Each line of the listing must be set down exactly as it stands.

Segment Open

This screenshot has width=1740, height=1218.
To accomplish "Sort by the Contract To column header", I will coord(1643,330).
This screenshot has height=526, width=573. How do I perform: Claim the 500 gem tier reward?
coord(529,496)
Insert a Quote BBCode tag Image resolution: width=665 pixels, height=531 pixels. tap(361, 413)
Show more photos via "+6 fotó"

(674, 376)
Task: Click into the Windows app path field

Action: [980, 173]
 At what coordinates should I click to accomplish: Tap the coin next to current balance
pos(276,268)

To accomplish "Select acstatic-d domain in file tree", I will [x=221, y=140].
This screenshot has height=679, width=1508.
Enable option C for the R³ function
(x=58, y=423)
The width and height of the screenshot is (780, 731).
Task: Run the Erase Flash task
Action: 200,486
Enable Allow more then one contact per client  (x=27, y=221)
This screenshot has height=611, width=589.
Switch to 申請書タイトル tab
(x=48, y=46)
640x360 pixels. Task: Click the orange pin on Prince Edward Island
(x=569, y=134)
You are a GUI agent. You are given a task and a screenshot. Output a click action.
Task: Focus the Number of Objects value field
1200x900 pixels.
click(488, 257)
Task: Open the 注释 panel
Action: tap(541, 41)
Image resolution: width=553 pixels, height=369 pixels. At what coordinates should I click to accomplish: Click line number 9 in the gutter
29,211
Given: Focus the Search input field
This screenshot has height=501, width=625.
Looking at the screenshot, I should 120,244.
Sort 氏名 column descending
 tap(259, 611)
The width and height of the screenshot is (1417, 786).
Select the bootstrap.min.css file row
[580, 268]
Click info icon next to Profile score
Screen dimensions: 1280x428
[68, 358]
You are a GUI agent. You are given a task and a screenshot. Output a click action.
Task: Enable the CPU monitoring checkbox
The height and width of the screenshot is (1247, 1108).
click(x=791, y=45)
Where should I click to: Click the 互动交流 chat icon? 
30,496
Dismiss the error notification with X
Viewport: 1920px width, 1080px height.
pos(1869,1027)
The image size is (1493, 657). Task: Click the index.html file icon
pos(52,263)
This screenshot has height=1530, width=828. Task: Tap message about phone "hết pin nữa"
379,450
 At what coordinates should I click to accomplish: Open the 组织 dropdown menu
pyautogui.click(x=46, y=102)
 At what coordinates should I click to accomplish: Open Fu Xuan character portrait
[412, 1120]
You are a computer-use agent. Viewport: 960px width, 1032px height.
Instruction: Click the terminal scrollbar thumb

Segment Closed

* **Output**:
This screenshot has width=1740, height=1218.
To accomplish "Sort by the Contract To column header", I will coord(1643,330).
This screenshot has height=526, width=573. How do I perform: Claim the 500 gem tier reward?
coord(529,496)
Insert a Quote BBCode tag Image resolution: width=665 pixels, height=531 pixels. tap(361, 413)
Show more photos via "+6 fotó"

(674, 376)
Task: Click into the Windows app path field

Action: [980, 173]
 At what coordinates should I click to accomplish: Tap the coin next to current balance
pos(276,268)

To accomplish "Select acstatic-d domain in file tree", I will [x=221, y=140].
This screenshot has height=679, width=1508.
Enable option C for the R³ function
(x=58, y=423)
The width and height of the screenshot is (780, 731).
Task: Run the Erase Flash task
Action: 200,486
Enable Allow more then one contact per client  (x=27, y=221)
This screenshot has height=611, width=589.
Switch to 申請書タイトル tab
(x=48, y=46)
640x360 pixels. Task: Click the orange pin on Prince Edward Island
(x=569, y=134)
You are a GUI agent. You are given a task and a screenshot. Output a click action.
Task: Focus the Number of Objects value field
1200x900 pixels.
click(488, 257)
Task: Open the 注释 panel
Action: tap(541, 41)
Image resolution: width=553 pixels, height=369 pixels. At what coordinates should I click to accomplish: Click line number 9 in the gutter
29,211
Given: Focus the Search input field
This screenshot has height=501, width=625.
Looking at the screenshot, I should 120,244.
Sort 氏名 column descending
 tap(259, 611)
The width and height of the screenshot is (1417, 786).
Select the bootstrap.min.css file row
[580, 268]
Click info icon next to Profile score
Screen dimensions: 1280x428
[68, 358]
You are a GUI agent. You are given a task and a screenshot. Output a click action.
Task: Enable the CPU monitoring checkbox
The height and width of the screenshot is (1247, 1108).
click(x=791, y=45)
Where should I click to: Click the 互动交流 chat icon? 
30,496
Dismiss the error notification with X
Viewport: 1920px width, 1080px height.
pos(1869,1027)
The image size is (1493, 657). Task: Click the index.html file icon
pos(52,263)
This screenshot has height=1530, width=828. Task: Tap message about phone "hết pin nữa"
379,450
 At what coordinates should I click to accomplish: Open the 组织 dropdown menu
pyautogui.click(x=46, y=102)
 At what coordinates should I click to accomplish: Open Fu Xuan character portrait
[412, 1120]
You are a computer-use agent. Viewport: 960px width, 1032px height.
Instruction: Click the terminal scrollbar thumb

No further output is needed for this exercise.